I had a very nice Saturday at a crop where I only knew a couple of women previously, but met some new friends too.
I was able to complete 64 pages! I have actually been working on them for a couple of weeks, but got all of them stuck to the pages and in my albums and it felt wonderful to get so much done.
I used to enjoy it when people asked how many children I had. I was always so proud to be able to tell them...whether it was one (in the beginning) or all the way up to six (after Caleb was born).
After Caleb died it is difficult. When people ask the number of children that I have I would never want to leave my precious Caleb out...for he is still as much a part of our family as he was when he was conceived and born...but it presents a problem for me to have to explain that he is no longer with us when people ask the ages of my children, etc.
It happened this weekend at the crop and the conversation ended up with me explaining that my son had died at 17 months old and would be 5 years old, had he lived. They asked me how he died and I told them of the tragedy. Mothers themselves, they were very sad at the news of my loss. One woman came over, before I even knew her name, and embraced me and held me close. What a blessing women can be for one another. I must remember that when my tendency can be to, even in my thoughts, tear another woman down.
I am Christian but most of the women aren't (that went to the crop). I pray that through my trials God can touch the hearts of these dear women and let them see the love of a compassionate and loving Jesus, the Christ. Afterall, what Hope do we have when we don't have God?
Have a wonderful week. Here in the Northeast it is supposed to be warm I heard...in the 60's! Yeah!
With Hope,
Cheryl
I pray you reach many with the good news of our Lord Jesus Christ!
ReplyDeleteI know the pain of explaining too,and I have said in the past I have five children...it about killed me and I cried because I left out my three heavenly babies...I felt and still feel like a bad momma.
I think that most parents who have lost a child can relate to not wanting to have to answer sensitive questions at times. That means that most of us have not included our beloved children who have died at times when asked how many children we have.

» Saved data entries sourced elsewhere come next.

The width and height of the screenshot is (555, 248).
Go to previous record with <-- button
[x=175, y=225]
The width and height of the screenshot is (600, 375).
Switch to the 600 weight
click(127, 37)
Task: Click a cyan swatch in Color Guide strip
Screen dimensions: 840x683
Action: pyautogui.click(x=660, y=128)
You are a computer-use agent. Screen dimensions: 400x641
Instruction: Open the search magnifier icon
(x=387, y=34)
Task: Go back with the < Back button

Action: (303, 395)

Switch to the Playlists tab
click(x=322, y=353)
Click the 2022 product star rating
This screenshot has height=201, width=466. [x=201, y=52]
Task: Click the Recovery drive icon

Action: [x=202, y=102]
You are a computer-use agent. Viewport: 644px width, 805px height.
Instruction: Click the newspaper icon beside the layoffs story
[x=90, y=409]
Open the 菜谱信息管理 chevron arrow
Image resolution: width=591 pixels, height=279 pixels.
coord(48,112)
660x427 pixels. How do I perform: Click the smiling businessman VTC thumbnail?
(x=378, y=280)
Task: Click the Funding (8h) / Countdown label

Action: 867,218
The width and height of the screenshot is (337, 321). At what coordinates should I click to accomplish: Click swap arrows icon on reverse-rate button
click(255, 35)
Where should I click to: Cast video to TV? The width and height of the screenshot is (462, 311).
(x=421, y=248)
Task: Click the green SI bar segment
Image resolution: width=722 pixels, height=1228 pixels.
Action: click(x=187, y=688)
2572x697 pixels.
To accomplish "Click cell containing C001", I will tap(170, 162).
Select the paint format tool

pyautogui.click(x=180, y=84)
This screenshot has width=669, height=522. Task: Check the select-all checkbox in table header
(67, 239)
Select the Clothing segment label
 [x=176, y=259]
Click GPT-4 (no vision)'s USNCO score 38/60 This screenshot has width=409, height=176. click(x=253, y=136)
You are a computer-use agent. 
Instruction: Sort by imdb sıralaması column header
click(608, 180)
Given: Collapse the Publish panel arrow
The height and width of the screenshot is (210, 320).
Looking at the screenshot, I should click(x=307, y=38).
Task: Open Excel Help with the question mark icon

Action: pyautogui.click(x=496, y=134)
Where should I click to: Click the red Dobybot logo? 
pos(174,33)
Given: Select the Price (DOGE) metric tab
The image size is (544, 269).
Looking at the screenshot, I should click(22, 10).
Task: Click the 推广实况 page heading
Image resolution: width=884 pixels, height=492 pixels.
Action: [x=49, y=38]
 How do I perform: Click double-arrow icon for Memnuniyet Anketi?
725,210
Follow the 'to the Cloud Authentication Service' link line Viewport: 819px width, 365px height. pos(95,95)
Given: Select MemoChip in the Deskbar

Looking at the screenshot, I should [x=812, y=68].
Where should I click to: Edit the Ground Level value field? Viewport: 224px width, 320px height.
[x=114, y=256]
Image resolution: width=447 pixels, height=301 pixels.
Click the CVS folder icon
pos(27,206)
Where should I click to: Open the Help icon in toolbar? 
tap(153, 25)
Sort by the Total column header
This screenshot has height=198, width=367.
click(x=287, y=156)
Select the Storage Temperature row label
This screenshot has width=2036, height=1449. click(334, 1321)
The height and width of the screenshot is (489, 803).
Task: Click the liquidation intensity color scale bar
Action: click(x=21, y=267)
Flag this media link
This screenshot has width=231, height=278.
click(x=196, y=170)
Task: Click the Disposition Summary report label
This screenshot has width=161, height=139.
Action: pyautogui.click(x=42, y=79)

ReplyDeleteI have felt stronger, 3 1/2 years after Caleb's death, to say that I have seven children and know that I might have to explain myself. It wasn't always this way and I'm not sure what tomorrow will bring, but I do usually include Caleb at this point. Everyone is different and I judge no one who has lost a child (children) as to how they are "handling" things. God knows our hearts and that is the most important thing.